▸ TASK DETAILS
Give back, word for word, the lines in the listing below from the one holding "Task: Click the 0114 time label" down to the one holding "Open the Ολυμπιακός", both ends included.

▸ SOURCE DATA
▼

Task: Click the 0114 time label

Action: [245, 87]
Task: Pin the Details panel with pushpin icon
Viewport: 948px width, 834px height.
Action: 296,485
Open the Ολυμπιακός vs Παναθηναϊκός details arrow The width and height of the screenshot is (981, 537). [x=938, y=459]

▲
▼

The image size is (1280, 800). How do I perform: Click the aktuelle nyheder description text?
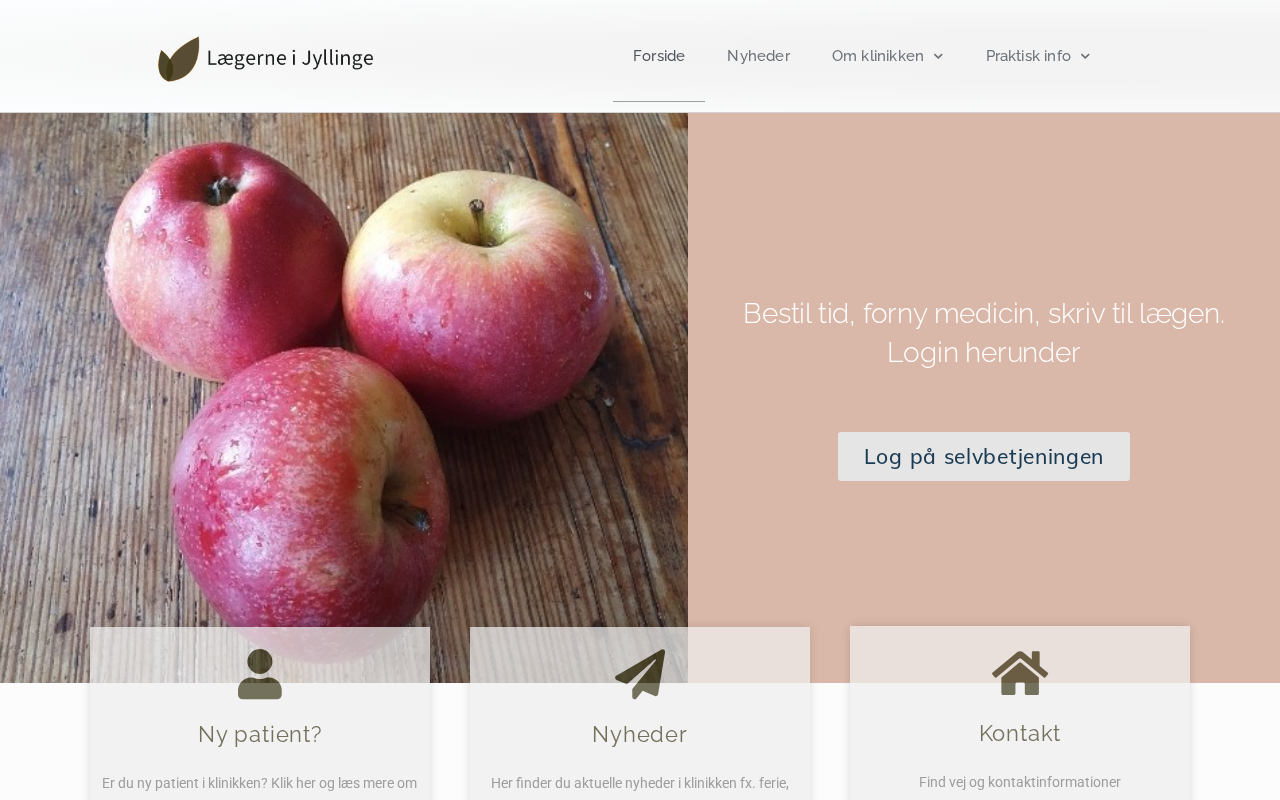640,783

▲

▸ RESPONSE BELOW
Task: Click the 0114 time label

Action: [245, 87]
Task: Pin the Details panel with pushpin icon
Viewport: 948px width, 834px height.
Action: 296,485
Open the Ολυμπιακός vs Παναθηναϊκός details arrow The width and height of the screenshot is (981, 537). [x=938, y=459]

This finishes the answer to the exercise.